:: Stated exercise ::
Could you render every line of the material below as a JSON list of strings, with one string per line and the blank lines left out?

:: Source data ::
- - -

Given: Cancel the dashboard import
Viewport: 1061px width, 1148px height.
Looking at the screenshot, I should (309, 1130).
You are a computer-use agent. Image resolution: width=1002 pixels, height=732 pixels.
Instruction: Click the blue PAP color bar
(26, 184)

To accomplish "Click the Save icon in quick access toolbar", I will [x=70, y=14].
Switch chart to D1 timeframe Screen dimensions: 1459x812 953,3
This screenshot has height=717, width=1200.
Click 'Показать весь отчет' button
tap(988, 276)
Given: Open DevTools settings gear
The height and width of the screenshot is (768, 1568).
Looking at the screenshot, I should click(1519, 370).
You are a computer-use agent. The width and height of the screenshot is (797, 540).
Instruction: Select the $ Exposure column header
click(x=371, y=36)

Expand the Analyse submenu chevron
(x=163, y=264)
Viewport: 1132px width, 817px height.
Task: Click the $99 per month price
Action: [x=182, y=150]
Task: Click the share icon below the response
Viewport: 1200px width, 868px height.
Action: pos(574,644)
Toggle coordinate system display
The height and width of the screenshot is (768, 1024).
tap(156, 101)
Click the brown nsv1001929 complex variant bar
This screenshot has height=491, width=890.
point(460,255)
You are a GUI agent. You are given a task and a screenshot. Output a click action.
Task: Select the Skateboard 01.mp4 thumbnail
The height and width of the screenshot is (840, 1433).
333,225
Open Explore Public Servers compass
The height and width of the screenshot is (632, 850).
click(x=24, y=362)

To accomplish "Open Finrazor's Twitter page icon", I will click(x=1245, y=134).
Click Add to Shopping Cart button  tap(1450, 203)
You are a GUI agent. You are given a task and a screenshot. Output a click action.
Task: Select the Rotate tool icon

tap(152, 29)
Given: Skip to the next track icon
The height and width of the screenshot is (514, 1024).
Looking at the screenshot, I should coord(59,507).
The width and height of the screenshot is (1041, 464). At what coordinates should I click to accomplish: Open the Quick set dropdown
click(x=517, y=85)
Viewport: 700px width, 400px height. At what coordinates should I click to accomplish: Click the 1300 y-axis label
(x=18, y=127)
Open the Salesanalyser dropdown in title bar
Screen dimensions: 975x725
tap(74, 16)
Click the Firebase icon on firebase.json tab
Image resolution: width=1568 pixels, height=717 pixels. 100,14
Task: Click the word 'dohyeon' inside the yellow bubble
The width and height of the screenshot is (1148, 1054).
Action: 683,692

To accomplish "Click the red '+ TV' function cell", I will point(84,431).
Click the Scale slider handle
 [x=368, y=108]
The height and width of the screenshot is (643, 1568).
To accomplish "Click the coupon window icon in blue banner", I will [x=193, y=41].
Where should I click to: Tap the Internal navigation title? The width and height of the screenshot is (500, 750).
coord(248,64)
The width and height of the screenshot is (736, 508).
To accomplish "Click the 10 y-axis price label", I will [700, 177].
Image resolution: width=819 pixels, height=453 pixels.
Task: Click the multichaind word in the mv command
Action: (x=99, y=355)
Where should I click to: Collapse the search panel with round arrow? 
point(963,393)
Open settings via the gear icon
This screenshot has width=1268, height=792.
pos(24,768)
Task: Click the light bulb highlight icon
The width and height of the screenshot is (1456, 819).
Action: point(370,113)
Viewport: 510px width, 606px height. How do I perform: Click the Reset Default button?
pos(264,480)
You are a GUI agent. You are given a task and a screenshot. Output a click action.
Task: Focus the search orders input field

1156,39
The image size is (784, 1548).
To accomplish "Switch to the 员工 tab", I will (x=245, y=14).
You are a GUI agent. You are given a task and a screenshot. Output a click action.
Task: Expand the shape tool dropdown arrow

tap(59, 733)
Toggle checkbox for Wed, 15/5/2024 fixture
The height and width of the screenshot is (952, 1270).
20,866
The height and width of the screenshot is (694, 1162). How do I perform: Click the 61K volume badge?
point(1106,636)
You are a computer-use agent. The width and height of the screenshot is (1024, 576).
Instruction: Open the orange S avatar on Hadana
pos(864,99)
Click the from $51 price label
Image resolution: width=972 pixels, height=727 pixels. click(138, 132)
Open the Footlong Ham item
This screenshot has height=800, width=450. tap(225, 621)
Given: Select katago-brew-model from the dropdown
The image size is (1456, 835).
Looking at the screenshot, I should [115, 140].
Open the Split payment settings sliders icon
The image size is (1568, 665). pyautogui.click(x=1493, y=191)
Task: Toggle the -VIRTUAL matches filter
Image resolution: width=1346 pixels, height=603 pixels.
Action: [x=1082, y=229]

- - -

:: Task output ::
[
  "Given: Cancel the dashboard import",
  "Viewport: 1061px width, 1148px height.",
  "Looking at the screenshot, I should (309, 1130).",
  "You are a computer-use agent. Image resolution: width=1002 pixels, height=732 pixels.",
  "Instruction: Click the blue PAP color bar",
  "(26, 184)",
  "To accomplish \"Click the Save icon in quick access toolbar\", I will [x=70, y=14].",
  "Switch chart to D1 timeframe Screen dimensions: 1459x812 953,3",
  "This screenshot has height=717, width=1200.",
  "Click 'Показать весь отчет' button",
  "tap(988, 276)",
  "Given: Open DevTools settings gear",
  "The height and width of the screenshot is (768, 1568).",
  "Looking at the screenshot, I should click(1519, 370).",
  "You are a computer-use agent. The width and height of the screenshot is (797, 540).",
  "Instruction: Select the $ Exposure column header",
  "click(x=371, y=36)",
  "Expand the Analyse submenu chevron",
  "(x=163, y=264)",
  "Viewport: 1132px width, 817px height.",
  "Task: Click the $99 per month price",
  "Action: [x=182, y=150]",
  "Task: Click the share icon below the response",
  "Viewport: 1200px width, 868px height.",
  "Action: pos(574,644)",
  "Toggle coordinate system display",
  "The height and width of the screenshot is (768, 1024).",
  "tap(156, 101)",
  "Click the brown nsv1001929 complex variant bar",
  "This screenshot has height=491, width=890.",
  "point(460,255)",
  "You are a GUI agent. You are given a task and a screenshot. Output a click action.",
  "Task: Select the Skateboard 01.mp4 thumbnail",
  "The height and width of the screenshot is (840, 1433).",
  "333,225",
  "Open Explore Public Servers compass",
  "The height and width of the screenshot is (632, 850).",
  "click(x=24, y=362)",
  "To accomplish \"Open Finrazor's Twitter page icon\", I will click(x=1245, y=134).",
  "Click Add to Shopping Cart button  tap(1450, 203)",
  "You are a GUI agent. You are given a task and a screenshot. Output a click action.",
  "Task: Select the Rotate tool icon",
  "tap(152, 29)",
  "Given: Skip to the next track icon",
  "The height and width of the screenshot is (514, 1024).",
  "Looking at the screenshot, I should coord(59,507).",
  "The width and height of the screenshot is (1041, 464). At what coordinates should I click to accomplish: Open the Quick set dropdown",
  "click(x=517, y=85)",
  "Viewport: 700px width, 400px height. At what coordinates should I click to accomplish: Click the 1300 y-axis label",
  "(x=18, y=127)",
  "Open the Salesanalyser dropdown in title bar",
  "Screen dimensions: 975x725",
  "tap(74, 16)",
  "Click the Firebase icon on firebase.json tab",
  "Image resolution: width=1568 pixels, height=717 pixels. 100,14",
  "Task: Click the word 'dohyeon' inside the yellow bubble",
  "The width and height of the screenshot is (1148, 1054).",
  "Action: 683,692",
  "To accomplish \"Click the red '+ TV' function cell\", I will point(84,431).",
  "Click the Scale slider handle",
  " [x=368, y=108]",
  "The height and width of the screenshot is (643, 1568).",
  "To accomplish \"Click the coupon window icon in blue banner\", I will [x=193, y=41].",
  "Where should I click to: Tap the Internal navigation title? The width and height of the screenshot is (500, 750).",
  "coord(248,64)",
  "The width and height of the screenshot is (736, 508).",
  "To accomplish \"Click the 10 y-axis price label\", I will [700, 177].",
  "Image resolution: width=819 pixels, height=453 pixels.",
  "Task: Click the multichaind word in the mv command",
  "Action: (x=99, y=355)",
  "Where should I click to: Collapse the search panel with round arrow? ",
  "point(963,393)",
  "Open settings via the gear icon",
  "This screenshot has width=1268, height=792.",
  "pos(24,768)",
  "Task: Click the light bulb highlight icon",
  "The width and height of the screenshot is (1456, 819).",
  "Action: point(370,113)",
  "Viewport: 510px width, 606px height. How do I perform: Click the Reset Default button?",
  "pos(264,480)",
  "You are a GUI agent. You are given a task and a screenshot. Output a click action.",
  "Task: Focus the search orders input field",
  "1156,39",
  "The image size is (784, 1548).",
  "To accomplish \"Switch to the 员工 tab\", I will (x=245, y=14).",
  "You are a GUI agent. You are given a task and a screenshot. Output a click action.",
  "Task: Expand the shape tool dropdown arrow",
  "tap(59, 733)",
  "Toggle checkbox for Wed, 15/5/2024 fixture",
  "The height and width of the screenshot is (952, 1270).",
  "20,866",
  "The height and width of the screenshot is (694, 1162). How do I perform: Click the 61K volume badge?",
  "point(1106,636)",
  "You are a computer-use agent. The width and height of the screenshot is (1024, 576).",
  "Instruction: Open the orange S avatar on Hadana",
  "pos(864,99)",
  "Click the from $51 price label",
  "Image resolution: width=972 pixels, height=727 pixels. click(138, 132)",
  "Open the Footlong Ham item",
  "This screenshot has height=800, width=450. tap(225, 621)",
  "Given: Select katago-brew-model from the dropdown",
  "The image size is (1456, 835).",
  "Looking at the screenshot, I should [115, 140].",
  "Open the Split payment settings sliders icon",
  "The image size is (1568, 665). pyautogui.click(x=1493, y=191)",
  "Task: Toggle the -VIRTUAL matches filter",
  "Image resolution: width=1346 pixels, height=603 pixels.",
  "Action: [x=1082, y=229]"
]